-- start GIVEN DATA --

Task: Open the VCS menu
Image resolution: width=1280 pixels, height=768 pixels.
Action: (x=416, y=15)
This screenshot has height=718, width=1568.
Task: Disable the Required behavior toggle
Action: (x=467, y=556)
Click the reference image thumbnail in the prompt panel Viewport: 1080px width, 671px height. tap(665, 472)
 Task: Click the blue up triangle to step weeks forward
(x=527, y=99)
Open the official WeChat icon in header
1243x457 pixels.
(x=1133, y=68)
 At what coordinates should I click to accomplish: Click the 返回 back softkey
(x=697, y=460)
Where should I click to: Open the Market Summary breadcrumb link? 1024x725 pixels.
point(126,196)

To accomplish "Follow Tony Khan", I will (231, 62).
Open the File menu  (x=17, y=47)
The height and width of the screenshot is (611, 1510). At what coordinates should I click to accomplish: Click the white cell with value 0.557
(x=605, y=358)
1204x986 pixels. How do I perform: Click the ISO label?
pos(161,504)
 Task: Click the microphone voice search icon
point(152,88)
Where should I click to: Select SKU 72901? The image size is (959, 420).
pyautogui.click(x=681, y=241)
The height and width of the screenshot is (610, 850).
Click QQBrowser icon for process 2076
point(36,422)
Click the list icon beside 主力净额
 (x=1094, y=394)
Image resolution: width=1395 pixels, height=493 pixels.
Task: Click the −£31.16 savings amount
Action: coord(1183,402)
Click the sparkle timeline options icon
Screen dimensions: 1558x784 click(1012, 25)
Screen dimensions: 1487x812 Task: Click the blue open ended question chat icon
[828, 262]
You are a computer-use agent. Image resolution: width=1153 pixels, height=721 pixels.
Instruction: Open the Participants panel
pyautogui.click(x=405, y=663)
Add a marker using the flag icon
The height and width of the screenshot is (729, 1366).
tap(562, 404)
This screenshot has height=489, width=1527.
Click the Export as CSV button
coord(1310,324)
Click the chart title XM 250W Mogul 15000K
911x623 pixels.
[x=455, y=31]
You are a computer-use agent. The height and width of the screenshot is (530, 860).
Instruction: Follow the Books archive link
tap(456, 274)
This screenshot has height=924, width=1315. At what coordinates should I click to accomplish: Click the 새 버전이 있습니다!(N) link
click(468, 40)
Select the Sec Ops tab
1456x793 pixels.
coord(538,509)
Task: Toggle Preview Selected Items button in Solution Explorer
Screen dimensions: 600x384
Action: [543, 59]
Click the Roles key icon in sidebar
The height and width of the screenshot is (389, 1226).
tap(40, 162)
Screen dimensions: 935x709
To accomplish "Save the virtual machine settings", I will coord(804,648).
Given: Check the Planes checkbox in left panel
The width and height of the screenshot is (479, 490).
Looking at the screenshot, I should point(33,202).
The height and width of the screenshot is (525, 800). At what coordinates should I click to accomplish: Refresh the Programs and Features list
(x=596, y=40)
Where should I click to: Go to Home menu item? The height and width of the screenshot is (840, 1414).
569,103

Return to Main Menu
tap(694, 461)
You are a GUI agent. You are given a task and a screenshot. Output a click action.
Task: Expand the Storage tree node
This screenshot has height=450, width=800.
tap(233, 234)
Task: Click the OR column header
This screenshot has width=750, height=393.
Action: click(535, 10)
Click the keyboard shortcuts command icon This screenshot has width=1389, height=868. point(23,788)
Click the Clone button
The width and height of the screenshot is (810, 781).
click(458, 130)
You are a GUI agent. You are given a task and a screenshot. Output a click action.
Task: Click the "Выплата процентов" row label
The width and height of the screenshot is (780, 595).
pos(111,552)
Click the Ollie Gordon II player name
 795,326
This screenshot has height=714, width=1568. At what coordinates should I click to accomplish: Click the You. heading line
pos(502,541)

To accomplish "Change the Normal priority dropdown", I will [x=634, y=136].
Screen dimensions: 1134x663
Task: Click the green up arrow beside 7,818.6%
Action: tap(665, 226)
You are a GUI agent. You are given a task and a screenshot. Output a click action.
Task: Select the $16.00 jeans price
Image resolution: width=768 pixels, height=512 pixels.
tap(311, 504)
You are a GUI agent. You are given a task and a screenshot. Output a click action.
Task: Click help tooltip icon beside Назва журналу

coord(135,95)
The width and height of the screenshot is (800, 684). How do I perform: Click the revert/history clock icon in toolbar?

-- end GIVEN DATA --

▸ **YOUR INSTRUCTIONS**:
Please give the records above again with "microphone" switched to "mic", keeping everything else the same.

▸ **THE REPLY**:
Task: Open the VCS menu
Image resolution: width=1280 pixels, height=768 pixels.
Action: (x=416, y=15)
This screenshot has height=718, width=1568.
Task: Disable the Required behavior toggle
Action: (x=467, y=556)
Click the reference image thumbnail in the prompt panel Viewport: 1080px width, 671px height. tap(665, 472)
 Task: Click the blue up triangle to step weeks forward
(x=527, y=99)
Open the official WeChat icon in header
1243x457 pixels.
(x=1133, y=68)
 At what coordinates should I click to accomplish: Click the 返回 back softkey
(x=697, y=460)
Where should I click to: Open the Market Summary breadcrumb link? 1024x725 pixels.
point(126,196)

To accomplish "Follow Tony Khan", I will (231, 62).
Open the File menu  (x=17, y=47)
The height and width of the screenshot is (611, 1510). At what coordinates should I click to accomplish: Click the white cell with value 0.557
(x=605, y=358)
1204x986 pixels. How do I perform: Click the ISO label?
pos(161,504)
 Task: Click the mic voice search icon
point(152,88)
Where should I click to: Select SKU 72901? The image size is (959, 420).
pyautogui.click(x=681, y=241)
The height and width of the screenshot is (610, 850).
Click QQBrowser icon for process 2076
point(36,422)
Click the list icon beside 主力净额
 (x=1094, y=394)
Image resolution: width=1395 pixels, height=493 pixels.
Task: Click the −£31.16 savings amount
Action: coord(1183,402)
Click the sparkle timeline options icon
Screen dimensions: 1558x784 click(1012, 25)
Screen dimensions: 1487x812 Task: Click the blue open ended question chat icon
[828, 262]
You are a computer-use agent. Image resolution: width=1153 pixels, height=721 pixels.
Instruction: Open the Participants panel
pyautogui.click(x=405, y=663)
Add a marker using the flag icon
The height and width of the screenshot is (729, 1366).
tap(562, 404)
This screenshot has height=489, width=1527.
Click the Export as CSV button
coord(1310,324)
Click the chart title XM 250W Mogul 15000K
911x623 pixels.
[x=455, y=31]
You are a computer-use agent. The height and width of the screenshot is (530, 860).
Instruction: Follow the Books archive link
tap(456, 274)
This screenshot has height=924, width=1315. At what coordinates should I click to accomplish: Click the 새 버전이 있습니다!(N) link
click(468, 40)
Select the Sec Ops tab
1456x793 pixels.
coord(538,509)
Task: Toggle Preview Selected Items button in Solution Explorer
Screen dimensions: 600x384
Action: [543, 59]
Click the Roles key icon in sidebar
The height and width of the screenshot is (389, 1226).
tap(40, 162)
Screen dimensions: 935x709
To accomplish "Save the virtual machine settings", I will coord(804,648).
Given: Check the Planes checkbox in left panel
The width and height of the screenshot is (479, 490).
Looking at the screenshot, I should point(33,202).
The height and width of the screenshot is (525, 800). At what coordinates should I click to accomplish: Refresh the Programs and Features list
(x=596, y=40)
Where should I click to: Go to Home menu item? The height and width of the screenshot is (840, 1414).
569,103

Return to Main Menu
tap(694, 461)
You are a GUI agent. You are given a task and a screenshot. Output a click action.
Task: Expand the Storage tree node
This screenshot has height=450, width=800.
tap(233, 234)
Task: Click the OR column header
This screenshot has width=750, height=393.
Action: click(535, 10)
Click the keyboard shortcuts command icon This screenshot has width=1389, height=868. point(23,788)
Click the Clone button
The width and height of the screenshot is (810, 781).
click(458, 130)
You are a GUI agent. You are given a task and a screenshot. Output a click action.
Task: Click the "Выплата процентов" row label
The width and height of the screenshot is (780, 595).
pos(111,552)
Click the Ollie Gordon II player name
 795,326
This screenshot has height=714, width=1568. At what coordinates should I click to accomplish: Click the You. heading line
pos(502,541)

To accomplish "Change the Normal priority dropdown", I will [x=634, y=136].
Screen dimensions: 1134x663
Task: Click the green up arrow beside 7,818.6%
Action: tap(665, 226)
You are a GUI agent. You are given a task and a screenshot. Output a click action.
Task: Select the $16.00 jeans price
Image resolution: width=768 pixels, height=512 pixels.
tap(311, 504)
You are a GUI agent. You are given a task and a screenshot. Output a click action.
Task: Click help tooltip icon beside Назва журналу

coord(135,95)
The width and height of the screenshot is (800, 684). How do I perform: Click the revert/history clock icon in toolbar?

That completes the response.